_ISTRUZIONI DA SEGUIRE_
Prosegui il testo sul libro Non aspettarmi vivo, riportato più sotto, partendo subito dopo la sua ultima frase.

_TESTO FORNITO_
====================

Anna Migotto e Stefania MirettiNon aspettarmi vivo

Tommaso De Luca, preside ITIS Avogadro (TO)

Ci sono libri che hanno la forza dell’analisi e altri che hanno dalla loro i colori della vita. I primi ti convincono, gli altri ti si imprimono nella mente.

Leggendo il libro di Anna Migotto e Stefania Miretti, Non aspettarmi vivo. La banalità dell’orrore nelle voci dei ragazzi jihadisti, si ha, e vivissima, l’impressione di come le scelte radicali siano tali solo a posteriori e siano invece prese un passo alla volta, comunemente, quotidianamente, da persone non eccezionali – persone che potresti conoscere, si intitola infatti un capitolo – e in vite come quelle di tutti. L’espressione resa celebre da Hannah Arendt più di cinquant’anni fa ritorna in questo bel libro non più nel senso dell’inconsapevolezza delle conseguenze delle proprie azioni, ma in quello della banalità dell’inizio del percorso che conduce all’orrore. E vengono alla mente le tante interviste che rimbalzano sui media ai vicini di casa di coloro che i fatti hanno rivelato magari come foreign fighters: «riservato», «gentile, ma sulle sue», «mai notato niente di strano… passava; buongiorno e buona sera…»

====================

_MATERIALE FORNITO_
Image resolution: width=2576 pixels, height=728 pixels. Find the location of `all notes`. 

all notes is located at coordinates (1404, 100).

====================

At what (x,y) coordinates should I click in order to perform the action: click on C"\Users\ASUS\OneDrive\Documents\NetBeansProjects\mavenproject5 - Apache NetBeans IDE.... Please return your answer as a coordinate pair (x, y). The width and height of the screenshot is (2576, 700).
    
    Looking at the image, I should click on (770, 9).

====================

_RISULTATO DEL COMPITO_
Le testimonianze raccolte qui, dirette o attraverso familiari e amici, parlano di un universo giovanile a cui siamo abituati. Il calcio, la breakdance, il rap, le magliette e i jeans alla moda che compaiono in queste vite sono il prima, insieme con la scuola, le università di prestigio, il lavoro sicuro e retribuito. Perché non si pensi che chi sceglie di diventare jihadista sia per forza marginalizzato. Sarebbe bello, facile, consolatorio: interveniamo socialmente, togliamo le sacche di marginalità e di conseguenza elimineremo la radice del problema; il gioco è fatto. Ma non è così.

Il dopo è che tutto il prima è diventato haram, vietato e resta il niqab o la barba, la preghiera ossessiva, la presa di distanza dagli amici, magari dalla famiglia, le nuove frequentazioni, la partenza e la sparizione in Siria. Dopotutto, come scrivono le due autrici: «A Da’ish piacciono i calciatori a patto che smettano di giocare, e i musicisti a patto che smettano di suonare».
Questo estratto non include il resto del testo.